* start TASK MATERIAL *

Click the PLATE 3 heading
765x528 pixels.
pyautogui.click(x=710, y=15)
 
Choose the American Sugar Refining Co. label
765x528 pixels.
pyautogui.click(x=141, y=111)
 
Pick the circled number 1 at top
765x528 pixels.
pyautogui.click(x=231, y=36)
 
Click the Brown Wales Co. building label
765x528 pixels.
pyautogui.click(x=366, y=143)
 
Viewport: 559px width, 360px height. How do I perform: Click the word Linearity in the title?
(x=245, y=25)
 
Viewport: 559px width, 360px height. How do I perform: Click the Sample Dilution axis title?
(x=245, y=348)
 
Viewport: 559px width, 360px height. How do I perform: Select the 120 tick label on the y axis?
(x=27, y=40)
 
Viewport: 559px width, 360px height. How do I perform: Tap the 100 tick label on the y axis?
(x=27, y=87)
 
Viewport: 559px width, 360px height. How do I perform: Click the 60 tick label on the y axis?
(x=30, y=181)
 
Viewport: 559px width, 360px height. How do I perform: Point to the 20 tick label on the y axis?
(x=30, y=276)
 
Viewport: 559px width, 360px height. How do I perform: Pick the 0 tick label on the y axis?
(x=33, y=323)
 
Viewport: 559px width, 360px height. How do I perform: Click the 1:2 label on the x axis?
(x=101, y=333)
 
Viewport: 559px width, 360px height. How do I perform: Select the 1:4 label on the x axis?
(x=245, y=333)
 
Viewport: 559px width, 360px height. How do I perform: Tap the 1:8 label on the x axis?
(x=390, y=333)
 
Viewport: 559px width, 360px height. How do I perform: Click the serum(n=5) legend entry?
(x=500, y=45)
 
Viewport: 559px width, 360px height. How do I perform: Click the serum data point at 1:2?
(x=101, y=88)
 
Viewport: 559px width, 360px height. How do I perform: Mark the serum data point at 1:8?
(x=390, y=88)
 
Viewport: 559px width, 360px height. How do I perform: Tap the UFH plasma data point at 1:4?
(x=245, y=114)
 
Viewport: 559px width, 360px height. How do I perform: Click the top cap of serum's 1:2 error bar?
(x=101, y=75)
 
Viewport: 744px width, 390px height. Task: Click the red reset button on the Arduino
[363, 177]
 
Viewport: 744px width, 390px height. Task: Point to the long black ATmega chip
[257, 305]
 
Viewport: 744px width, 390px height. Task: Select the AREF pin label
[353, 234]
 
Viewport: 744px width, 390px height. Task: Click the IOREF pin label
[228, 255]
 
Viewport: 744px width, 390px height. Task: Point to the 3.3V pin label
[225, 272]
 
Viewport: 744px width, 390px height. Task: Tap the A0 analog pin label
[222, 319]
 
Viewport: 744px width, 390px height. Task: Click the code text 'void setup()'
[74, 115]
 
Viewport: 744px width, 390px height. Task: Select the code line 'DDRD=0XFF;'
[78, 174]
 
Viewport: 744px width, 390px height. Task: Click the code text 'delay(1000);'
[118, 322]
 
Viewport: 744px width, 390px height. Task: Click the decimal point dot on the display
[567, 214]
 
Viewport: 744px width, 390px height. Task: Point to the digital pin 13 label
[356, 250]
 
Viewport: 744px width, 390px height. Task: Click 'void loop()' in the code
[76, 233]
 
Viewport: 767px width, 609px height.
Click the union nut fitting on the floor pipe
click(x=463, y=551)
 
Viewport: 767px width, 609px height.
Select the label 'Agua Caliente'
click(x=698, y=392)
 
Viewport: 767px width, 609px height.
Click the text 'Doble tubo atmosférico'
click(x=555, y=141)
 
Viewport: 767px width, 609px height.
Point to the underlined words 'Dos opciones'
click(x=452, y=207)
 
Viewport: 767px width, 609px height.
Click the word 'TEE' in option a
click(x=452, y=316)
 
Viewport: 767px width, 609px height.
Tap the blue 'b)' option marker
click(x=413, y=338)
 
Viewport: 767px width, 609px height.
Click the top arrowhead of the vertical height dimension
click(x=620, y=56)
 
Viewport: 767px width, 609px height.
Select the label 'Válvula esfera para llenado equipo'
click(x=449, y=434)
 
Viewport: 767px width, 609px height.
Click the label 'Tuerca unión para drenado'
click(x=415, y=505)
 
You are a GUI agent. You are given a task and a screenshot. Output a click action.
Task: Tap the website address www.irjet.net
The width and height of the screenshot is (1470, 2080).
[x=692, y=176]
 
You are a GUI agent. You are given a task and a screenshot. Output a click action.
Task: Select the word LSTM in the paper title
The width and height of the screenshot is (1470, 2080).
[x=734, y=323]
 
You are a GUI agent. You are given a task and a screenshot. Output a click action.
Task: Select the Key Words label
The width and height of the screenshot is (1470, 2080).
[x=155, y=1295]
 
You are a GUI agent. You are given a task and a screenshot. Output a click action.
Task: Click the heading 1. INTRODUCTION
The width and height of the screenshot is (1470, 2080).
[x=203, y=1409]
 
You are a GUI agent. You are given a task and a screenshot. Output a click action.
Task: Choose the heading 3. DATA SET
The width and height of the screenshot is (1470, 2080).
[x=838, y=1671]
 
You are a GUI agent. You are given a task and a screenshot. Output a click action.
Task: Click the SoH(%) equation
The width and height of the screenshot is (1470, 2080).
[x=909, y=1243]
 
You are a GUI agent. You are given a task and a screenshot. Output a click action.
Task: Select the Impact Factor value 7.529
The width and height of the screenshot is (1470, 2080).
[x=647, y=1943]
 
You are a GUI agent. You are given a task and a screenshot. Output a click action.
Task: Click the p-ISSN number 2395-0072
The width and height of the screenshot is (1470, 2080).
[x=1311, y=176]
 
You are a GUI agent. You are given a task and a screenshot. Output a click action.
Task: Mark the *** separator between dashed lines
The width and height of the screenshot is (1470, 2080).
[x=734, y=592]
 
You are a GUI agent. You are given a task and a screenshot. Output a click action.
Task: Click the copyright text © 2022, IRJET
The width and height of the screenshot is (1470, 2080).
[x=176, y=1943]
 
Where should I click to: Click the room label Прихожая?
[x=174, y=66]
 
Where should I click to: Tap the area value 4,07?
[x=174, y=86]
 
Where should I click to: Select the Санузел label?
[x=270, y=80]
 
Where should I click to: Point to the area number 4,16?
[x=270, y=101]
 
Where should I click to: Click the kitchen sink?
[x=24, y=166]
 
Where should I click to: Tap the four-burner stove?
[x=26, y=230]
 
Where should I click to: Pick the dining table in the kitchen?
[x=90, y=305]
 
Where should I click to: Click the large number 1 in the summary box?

* end TASK MATERIAL *

▸ WORK INSTRUCTIONS
Write out again everything above, from the line containing "serum(n=5) legend entry?" down to the line containing "click(x=413, y=338)", both included, with the requests unchanged and 143 added to every coordinate in the answers.

▸ EXPECTED ANSWER
Viewport: 559px width, 360px height. How do I perform: Click the serum(n=5) legend entry?
(x=643, y=188)
 
Viewport: 559px width, 360px height. How do I perform: Click the serum data point at 1:2?
(x=244, y=231)
 
Viewport: 559px width, 360px height. How do I perform: Mark the serum data point at 1:8?
(x=533, y=231)
 
Viewport: 559px width, 360px height. How do I perform: Tap the UFH plasma data point at 1:4?
(x=388, y=257)
 
Viewport: 559px width, 360px height. How do I perform: Click the top cap of serum's 1:2 error bar?
(x=244, y=218)
 
Viewport: 744px width, 390px height. Task: Click the red reset button on the Arduino
[506, 320]
 
Viewport: 744px width, 390px height. Task: Point to the long black ATmega chip
[400, 448]
 
Viewport: 744px width, 390px height. Task: Select the AREF pin label
[496, 377]
 
Viewport: 744px width, 390px height. Task: Click the IOREF pin label
[371, 398]
 
Viewport: 744px width, 390px height. Task: Point to the 3.3V pin label
[368, 415]
 
Viewport: 744px width, 390px height. Task: Tap the A0 analog pin label
[365, 462]
 
Viewport: 744px width, 390px height. Task: Click the code text 'void setup()'
[217, 258]
 
Viewport: 744px width, 390px height. Task: Select the code line 'DDRD=0XFF;'
[221, 317]
 
Viewport: 744px width, 390px height. Task: Click the code text 'delay(1000);'
[261, 465]
 
Viewport: 744px width, 390px height. Task: Click the decimal point dot on the display
[710, 357]
 
Viewport: 744px width, 390px height. Task: Point to the digital pin 13 label
[499, 393]
 
Viewport: 744px width, 390px height. Task: Click 'void loop()' in the code
[219, 376]
 
Viewport: 767px width, 609px height.
Click the union nut fitting on the floor pipe
click(x=606, y=694)
 
Viewport: 767px width, 609px height.
Select the label 'Agua Caliente'
click(x=841, y=535)
 
Viewport: 767px width, 609px height.
Click the text 'Doble tubo atmosférico'
click(x=698, y=284)
 
Viewport: 767px width, 609px height.
Point to the underlined words 'Dos opciones'
click(x=595, y=350)
 
Viewport: 767px width, 609px height.
Click the word 'TEE' in option a
click(x=595, y=459)
 
Viewport: 767px width, 609px height.
Tap the blue 'b)' option marker
click(x=556, y=481)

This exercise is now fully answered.